The results of the present study indicate the effectiveness of mindfulness-based stress reduction therapy and especially compassion-focused therapy in the cognitive regulation of emotion on promoting and improving positive strategies of cognitive emotion regulation and reducing negative strategies of cognitive emotion regulation in patients with IBS. Therefore it is recommended that psychological treatments, especially mindfulness-based stress reduction therapy and compassion-focused therapy, be utilized as an adjunct to common medical treatments.

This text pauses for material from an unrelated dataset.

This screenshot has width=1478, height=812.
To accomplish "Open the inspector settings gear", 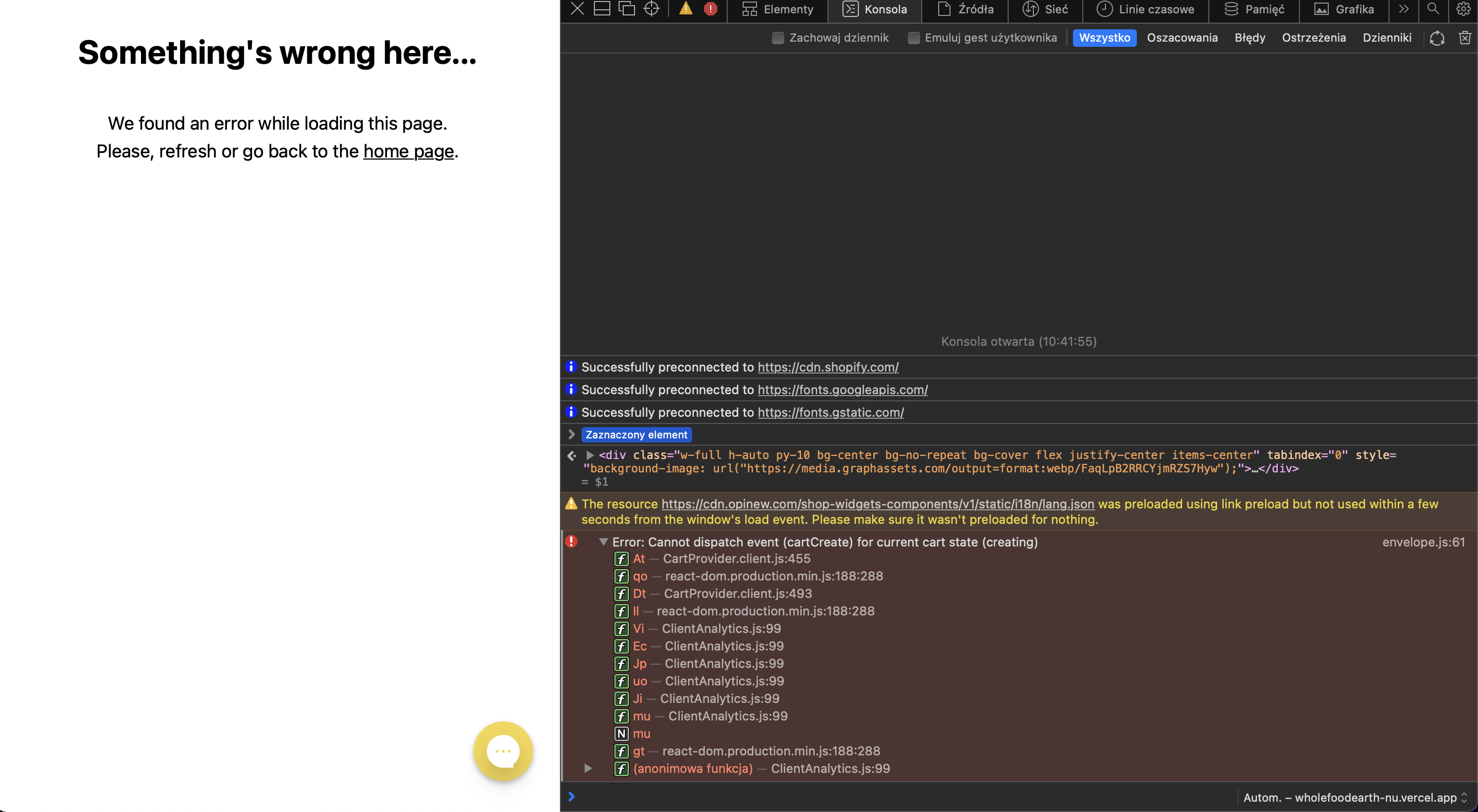I will click(1463, 9).
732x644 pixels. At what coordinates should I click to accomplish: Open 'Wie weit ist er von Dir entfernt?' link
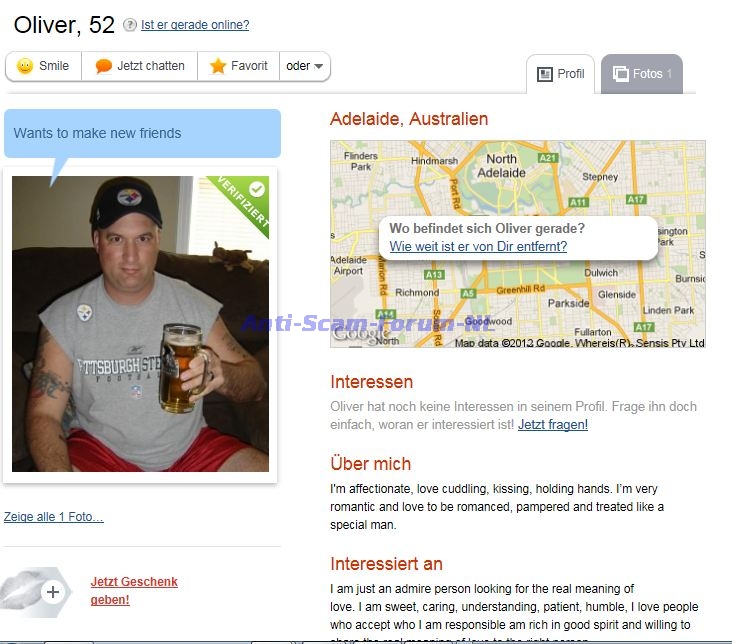478,246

This necessitates the cooperation of gastroenterologists, psychologists, and psychiatrists so that patients can benefit from psychological therapies as complementary treatments in a safe treatment environment.
A limitation of the study is that the statistical population was confined to a small number of participants, which may limit the generalizability of the results. This study employed a convenience sampling method, which should be considered. According to the limitations of the current study, it is recommended to conduct a similar study with a larger number of participants in the future.
Acknowledgments
The researchers express their gratitude to all individuals who contributed to this study.
Cite this article as: Pourkazem T, Ghazanfari A, Ahmadi R. Comparison of the effectiveness of mindfulness-based stress reduction and compassion-focused therapy on the cognitive emotion regulation in patients with irritable bowel syndrome. Middle East J Dig Dis 2023;15(4):277-284. doi: 10.34172/mejdd.2023.358.
Footnotes
Competing Interests
The authors declare no conflict of interest related to this work.
Ethical Approval
This study was approved by Shahrekord Islamic Azad University under the code of ethics IR.IAU.SHK.REC.1401.069.